Hormonelle Verhütungsmittel: Arten, Risiken und Nebenwirkungen

Hormonelle Verhütungsmittel

Mehrere Studien, die im British Medical Journal und der Spanish Heart Foundation (FEC) veröffentlicht wurden, haben vor Frauen gewarnt, die es benutzen hormonelle Verhütungsmittel leiden ein höheres Risiko zu leiden Thrombose.

Obwohl die hormonelle Verhütungsmethoden Sie haben sich in den letzten Jahren stark verbessert und erhöhen die Wahrscheinlichkeit, an bestimmten Krankheiten oder Beschwerden zu leiden. Diese Möglichkeiten variieren je nach Gesundheit und Gewohnheiten der einzelnen Frauen. Beispielsweise haben Raucherinnen und übergewichtige Frauen ein höheres Risiko, weshalb ihnen eine andere Art von Verhütungsmittel empfohlen wird. Jeder Fall erfordert eine individuelle klinische Studie und muss daher von einem Arzt überwacht werden.

Arten von hormonellen Verhütungsmitteln

Die Verhütungssysteme welche verwendungshormone sind:

+ Pille: oral eingenommen.

+ Klebepflaster: es haftet im Körper und das Hormon gelangt durch die Haut in die Blutbahn.

+ Vaginalring: Er befindet sich drei Wochen lang in der Vagina und setzt Hormone frei.

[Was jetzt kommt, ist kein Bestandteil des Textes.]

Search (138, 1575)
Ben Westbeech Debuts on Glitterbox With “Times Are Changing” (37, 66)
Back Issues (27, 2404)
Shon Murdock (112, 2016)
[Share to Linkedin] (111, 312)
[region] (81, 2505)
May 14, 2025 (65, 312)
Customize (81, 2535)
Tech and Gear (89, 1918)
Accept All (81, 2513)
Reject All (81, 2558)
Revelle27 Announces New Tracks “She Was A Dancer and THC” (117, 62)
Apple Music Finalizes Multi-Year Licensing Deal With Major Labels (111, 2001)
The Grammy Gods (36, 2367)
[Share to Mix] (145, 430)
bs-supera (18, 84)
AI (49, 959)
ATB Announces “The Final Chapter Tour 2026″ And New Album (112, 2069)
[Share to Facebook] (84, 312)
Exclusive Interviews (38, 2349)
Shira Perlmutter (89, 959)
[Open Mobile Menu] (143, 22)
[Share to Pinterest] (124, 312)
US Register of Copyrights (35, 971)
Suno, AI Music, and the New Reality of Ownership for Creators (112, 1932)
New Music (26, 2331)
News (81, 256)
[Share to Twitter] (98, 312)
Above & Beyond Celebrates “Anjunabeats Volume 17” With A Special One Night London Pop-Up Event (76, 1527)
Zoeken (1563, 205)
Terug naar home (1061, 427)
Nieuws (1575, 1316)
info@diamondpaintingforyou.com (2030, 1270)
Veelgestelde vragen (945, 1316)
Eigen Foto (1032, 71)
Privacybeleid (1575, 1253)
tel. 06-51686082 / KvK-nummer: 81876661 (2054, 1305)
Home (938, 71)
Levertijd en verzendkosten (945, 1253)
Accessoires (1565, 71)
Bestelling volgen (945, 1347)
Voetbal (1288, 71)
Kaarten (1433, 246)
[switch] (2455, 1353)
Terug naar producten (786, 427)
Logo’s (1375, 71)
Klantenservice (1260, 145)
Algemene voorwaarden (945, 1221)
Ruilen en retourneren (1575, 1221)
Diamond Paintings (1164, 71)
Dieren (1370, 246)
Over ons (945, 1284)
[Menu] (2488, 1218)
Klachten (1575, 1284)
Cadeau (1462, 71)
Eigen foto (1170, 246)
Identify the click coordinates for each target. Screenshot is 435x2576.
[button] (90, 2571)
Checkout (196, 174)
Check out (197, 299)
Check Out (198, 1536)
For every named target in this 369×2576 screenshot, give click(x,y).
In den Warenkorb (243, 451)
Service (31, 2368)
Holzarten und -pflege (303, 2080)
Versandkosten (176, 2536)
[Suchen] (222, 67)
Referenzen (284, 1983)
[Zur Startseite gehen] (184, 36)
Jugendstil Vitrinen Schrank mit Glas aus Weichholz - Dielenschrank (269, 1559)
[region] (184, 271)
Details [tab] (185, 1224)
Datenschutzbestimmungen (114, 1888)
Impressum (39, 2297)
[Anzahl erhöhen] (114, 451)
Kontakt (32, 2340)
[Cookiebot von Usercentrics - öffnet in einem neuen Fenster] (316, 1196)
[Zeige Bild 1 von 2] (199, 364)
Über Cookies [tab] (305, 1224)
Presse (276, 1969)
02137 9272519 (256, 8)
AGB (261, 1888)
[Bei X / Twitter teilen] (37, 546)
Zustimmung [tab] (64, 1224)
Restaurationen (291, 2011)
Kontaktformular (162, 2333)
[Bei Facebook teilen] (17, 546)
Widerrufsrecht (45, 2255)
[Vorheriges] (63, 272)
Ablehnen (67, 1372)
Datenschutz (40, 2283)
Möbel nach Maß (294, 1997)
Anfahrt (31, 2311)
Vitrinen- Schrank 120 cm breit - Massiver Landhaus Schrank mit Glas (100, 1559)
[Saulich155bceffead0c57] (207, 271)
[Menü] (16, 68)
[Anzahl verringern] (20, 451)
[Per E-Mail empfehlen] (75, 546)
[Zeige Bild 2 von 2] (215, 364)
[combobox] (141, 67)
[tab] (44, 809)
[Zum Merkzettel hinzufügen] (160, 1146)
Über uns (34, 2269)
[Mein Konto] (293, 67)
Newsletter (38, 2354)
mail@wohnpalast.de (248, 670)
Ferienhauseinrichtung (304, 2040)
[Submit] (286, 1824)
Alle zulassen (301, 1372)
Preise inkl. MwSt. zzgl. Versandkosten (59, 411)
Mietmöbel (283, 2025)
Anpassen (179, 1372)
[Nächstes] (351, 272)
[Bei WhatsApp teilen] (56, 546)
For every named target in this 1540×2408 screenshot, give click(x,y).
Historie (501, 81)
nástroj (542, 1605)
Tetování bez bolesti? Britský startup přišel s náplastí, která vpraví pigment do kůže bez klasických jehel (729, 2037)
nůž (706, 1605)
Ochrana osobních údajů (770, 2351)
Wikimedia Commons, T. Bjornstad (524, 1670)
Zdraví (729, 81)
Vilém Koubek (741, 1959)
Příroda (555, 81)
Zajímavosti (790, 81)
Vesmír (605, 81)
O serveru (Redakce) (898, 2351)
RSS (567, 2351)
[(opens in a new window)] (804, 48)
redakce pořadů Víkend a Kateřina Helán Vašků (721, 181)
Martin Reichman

+ IUP: geht in die Gebärmutter. Abhängig von der Kombination der Hormone kann es den Zervixschleim verändern oder den Eisprung stoppen.

+ Subdermale Produkte: Sie werden unter der Haut des Arms aufbewahrt und sind für lange Zeiträume.

+ Injektionen: Verhindern Sie eine Schwangerschaft für einen bestimmten Zeitraum.

Nebenwirkungen von hormonellen Verhütungsmitteln

Hormonelle Behandlungen können Nebenwirkungen bei Frauen haben, die sie einnehmen. Ohne ernst zu sein, müssen Sie sie berücksichtigen. Einige von ihnen sind:

 Verhütungsmittel und Folgen: Migräne

+ Erhöhung der Brustspannung.

+ Libido verringern.

+ Gewichtszunahme

+ Migräne

+ Anormale Vaginalblutungen: Es muss nichts Schlimmes bedeuten, der Arzt sollte es beurteilen.

+ Das IUP kann zu Beckenbeschwerden und längeren Blutungen führen.

+ Der Vaginalring und das Klebepflaster können in Bereichen des Körpers, die mit dem Gerät in Kontakt kommen, Reizungen verursachen.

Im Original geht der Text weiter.